Plusieurs communications ont présenté les flux informationnels médiatiques dans cet espace de la Grande Région.

L'intérêt du public s'appuie principalement sur leurs conditions matérielles d'existences (Daseingrundfonktionnen).
Il se calque largement sur les logiques structurantes différenciées et assymétriques à l'oeuvre au sein de l'espace de la Grande Région. Il y a donc une segmentation, fragmentation forte du public, qui a de plus une vision tout aussi fragemnté de l'espace de la GR (P. Wiermer : la percpetion de la GR comme accumulation d'endroits plus ou moins interconnnectés).

Intérêt assez faible pour ce qui se passe de l'autre côté des frontières étatiques sauf quand raisons structurelles fortes (P. Zur Nieden, P. Wiermer, C. Wille).
Les médias « suivent » les usages pratiques de l'espace et ne les orientent guère.

Par ailleurs, les conditions de production des informations dans les rédaction des médias frontaliers ne sont pas orientées vers la circulation transfrontalière.

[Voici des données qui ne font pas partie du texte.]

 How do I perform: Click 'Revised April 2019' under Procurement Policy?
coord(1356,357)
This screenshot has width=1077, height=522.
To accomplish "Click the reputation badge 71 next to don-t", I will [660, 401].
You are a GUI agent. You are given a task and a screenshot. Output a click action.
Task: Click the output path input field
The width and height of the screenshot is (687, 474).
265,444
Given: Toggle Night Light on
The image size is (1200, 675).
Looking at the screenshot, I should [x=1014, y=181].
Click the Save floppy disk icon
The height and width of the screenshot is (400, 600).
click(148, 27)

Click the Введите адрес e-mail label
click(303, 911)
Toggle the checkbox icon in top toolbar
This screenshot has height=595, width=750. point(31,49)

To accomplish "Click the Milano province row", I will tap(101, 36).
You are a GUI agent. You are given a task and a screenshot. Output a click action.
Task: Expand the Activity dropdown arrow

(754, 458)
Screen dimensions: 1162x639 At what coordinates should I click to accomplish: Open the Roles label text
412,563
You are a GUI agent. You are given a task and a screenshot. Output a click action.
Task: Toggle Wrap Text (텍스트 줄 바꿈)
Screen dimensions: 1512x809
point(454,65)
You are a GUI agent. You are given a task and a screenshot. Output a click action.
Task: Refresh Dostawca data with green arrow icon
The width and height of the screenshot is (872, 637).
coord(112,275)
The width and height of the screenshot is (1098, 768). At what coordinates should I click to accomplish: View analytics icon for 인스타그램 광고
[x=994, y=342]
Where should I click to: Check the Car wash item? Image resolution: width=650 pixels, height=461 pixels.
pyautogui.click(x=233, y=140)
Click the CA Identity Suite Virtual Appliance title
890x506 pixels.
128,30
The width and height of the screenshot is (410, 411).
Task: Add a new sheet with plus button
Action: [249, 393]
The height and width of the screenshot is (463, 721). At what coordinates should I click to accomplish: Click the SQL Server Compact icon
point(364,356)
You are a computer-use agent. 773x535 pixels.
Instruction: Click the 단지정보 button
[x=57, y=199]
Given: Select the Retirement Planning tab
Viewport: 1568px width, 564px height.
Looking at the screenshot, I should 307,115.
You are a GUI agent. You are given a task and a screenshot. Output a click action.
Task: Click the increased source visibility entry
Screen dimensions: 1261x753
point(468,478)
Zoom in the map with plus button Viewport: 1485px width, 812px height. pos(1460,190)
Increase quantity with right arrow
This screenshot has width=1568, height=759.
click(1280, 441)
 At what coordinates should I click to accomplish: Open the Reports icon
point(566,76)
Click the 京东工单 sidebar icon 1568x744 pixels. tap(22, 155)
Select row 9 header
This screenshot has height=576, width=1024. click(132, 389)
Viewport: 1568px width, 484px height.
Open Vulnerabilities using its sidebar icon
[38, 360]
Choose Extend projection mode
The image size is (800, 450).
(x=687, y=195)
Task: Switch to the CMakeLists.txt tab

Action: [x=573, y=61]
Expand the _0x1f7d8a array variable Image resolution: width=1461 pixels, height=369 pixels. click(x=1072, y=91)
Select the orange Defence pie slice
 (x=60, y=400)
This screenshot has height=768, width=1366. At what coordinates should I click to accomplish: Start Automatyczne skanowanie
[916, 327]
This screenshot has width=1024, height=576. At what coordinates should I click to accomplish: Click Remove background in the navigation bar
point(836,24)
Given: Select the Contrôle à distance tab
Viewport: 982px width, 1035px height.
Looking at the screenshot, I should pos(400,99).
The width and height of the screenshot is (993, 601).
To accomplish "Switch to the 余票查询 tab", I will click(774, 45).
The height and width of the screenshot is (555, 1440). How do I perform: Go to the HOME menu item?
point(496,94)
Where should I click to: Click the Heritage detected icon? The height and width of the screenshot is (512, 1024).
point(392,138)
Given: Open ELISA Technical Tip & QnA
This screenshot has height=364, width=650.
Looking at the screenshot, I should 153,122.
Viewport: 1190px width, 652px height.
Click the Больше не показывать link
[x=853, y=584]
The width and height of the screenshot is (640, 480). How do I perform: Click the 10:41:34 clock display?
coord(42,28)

Question des langues et de la traduction (M. Prinzing & R. Blum, J. Palmer), des moyens rédactionnels (pas de correspondants, les rédacteurs doivent se déplacer eux-mêmes de l'autre côté des frontières étatiques), mauvaise diffusion physique des journaux (Badische Zeitung distribué à Francfort et Paris avant Strasbourg), absence d' « agence de presse régionale » qui puisse créer du commun et venir en soutien réactionnel avec une puissance de traduction (J. Palmer).
Les journalistes sont en « position défensive » par rapport aux collectivités territoriales qui souhaiterait une promotion plus intense de la GR (P. Zur Nieden).

 

 

3. Le rôle des institutions territoriales


Prégnance de la stratégie insitutionnelle et de la « gouvernance » dans cette construction de l'espace médiatique et public de la GR.
Les collectivités sont les acteurs dominants avec des intérêts concurrentiels : multiplication des réseaux (comme Quattropole, Lela+),
Forte communication institutionnelle via les communiqués de presse, les sites internet (D. Buzy)

Dans le même temps, faible dynamique politique/démocratique qui repose sur la société civile elle-même. Pourquoi de manque de problèmes publics, quels « lignes de conflictualités » qui permettent de dé/recomposer les clivages étatiques ou culturels traditionnel pour créer du commun à travers la discussion publique (S. Seidendorf) ?

Il faudra néanmoins voir le rôle des associations de travailleurs frontaliers (intervention de Ph. Hammann à propos du référendum TCE 2005. Leur influence semble visible sur la carte électorale)

 

Conclusion

 

« Les frontières ne s'effacent pas », elles perdurent pour certaines et se recomposent, se reconfigurent pour d'autres (Les frontières sont toujours en perpétuelle redéfinition)
Ne pas céder au discours prescriptif sur la disparition des frontières. Elle sont utiles car elles permettent la construction de l'identité des individus et des groupes, par leur reconnaissance comme leur transgression (ambivalence du rapport à l'autre - C. Wille).
C'est peut-être l''assymétrie qui crée des frontière et leur dynamique, notamment en termes de flux physiques et informationnels. Les territoires frontaliers comme la Grande Région reposent sur une forte dialectique qu'il s'agit d'étudier de manière approfondie.